B. Zic2 staining at E16.5 in ventral retinal sections of pigmented and albino littermates crossed to the reporter line Tg(Zic2eGFP). Quantification of the number of Zic2+/eGFP+ cells in E16.5 Tg(Zic2eGFP) retinal sections show a reduction in albino retinas compared with their pigmented controls.

C. PH3 staining in retinal sections of albinos and pigmented embryos at E14.5. The large square includes the CMZ while the three smaller squares were placed equidistant from each other along the neural retina (NR). Areas inside these squares were used to quantify the number of PH3+ cells in each region.

D. Quantification of PH3+ cells in the CMZ and the neural retina of E14.5 embryos shows a significant reduction of mitotic cells in the ventral CMZ of albino compared to pigmented embryos.

Student´s unpaired t-test; Error bars mean ±SEM, *p<0.05; **p<0.01; ***p<0.001; ns, non significant. Scale bar 50 µm.

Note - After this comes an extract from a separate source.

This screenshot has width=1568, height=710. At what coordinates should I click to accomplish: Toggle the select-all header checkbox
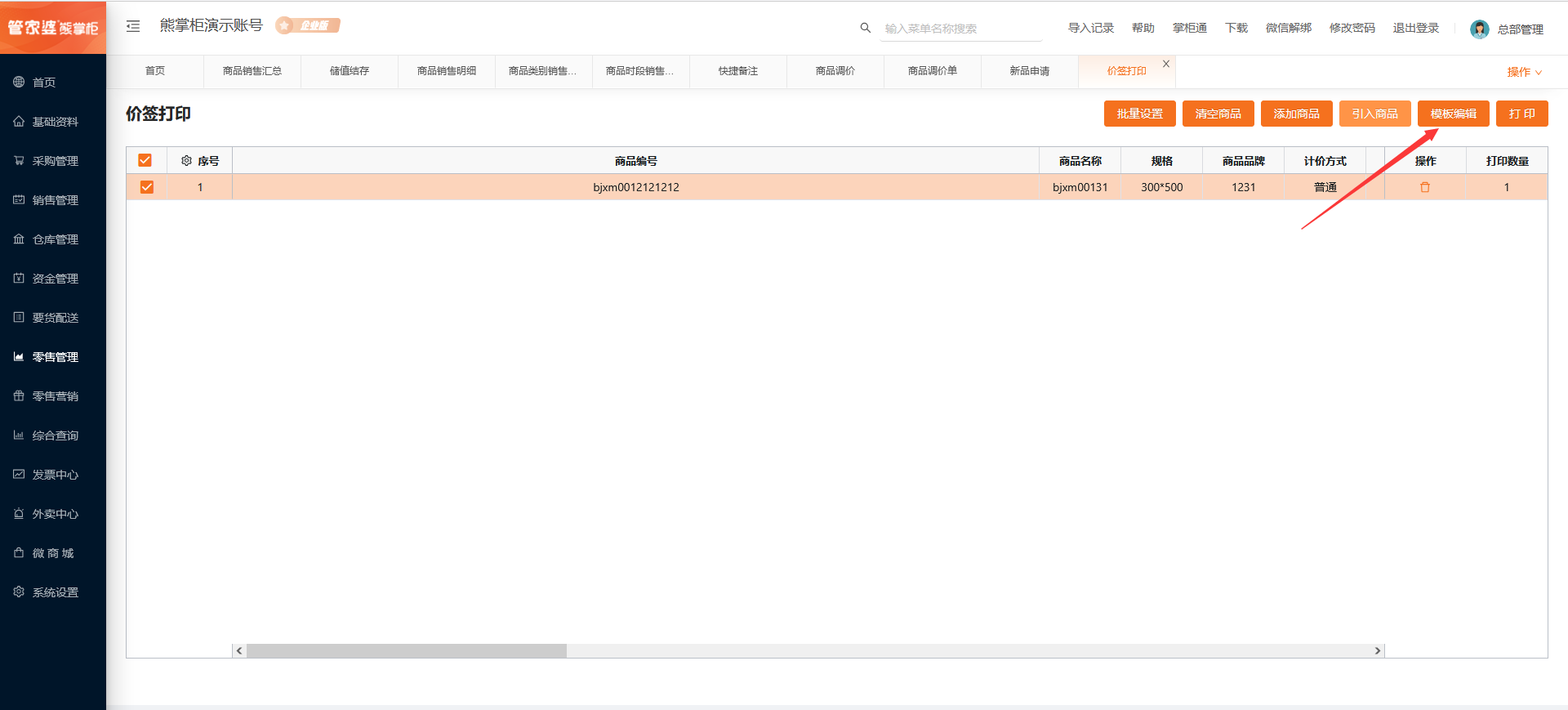click(x=145, y=160)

To test this possibility, we quantified the number of cells positive for the mitotic marker PH3 in the CMZ and the neural retina (NR) of pigmented and albino littermates (Figure 6C and D, and Figure S6C and D). At E14.5, although the number of PH3+ cells remains unchanged in the neural retina, the albino ventral CMZ displays a reduced number of mitotic cells when compared to the pigmented CMZ. The reduction in proliferation is restricted to the ventral CMZ, as the numbers of PH3+ cells within the dorsal CMZ are comparable in pigmented and albino mice.

Moreover, quantification of the number of Zic2+/eGFP+ cells in the neural retina of E16.5 Tg(Zic2eGFP) transgenic embryos in a pigmented or albino background revealed a reduced number of both eGFP+ cells and Zic2+/eGFP+ cells in the albino (Figure 6B). These data confirm previous reports showing that neurogenesis is altered in the neural retina of albino mice but also indicate that defects in neurogenesis in the albino retina correlate with alterations in the Cyclin D2-population situated in the CMZ.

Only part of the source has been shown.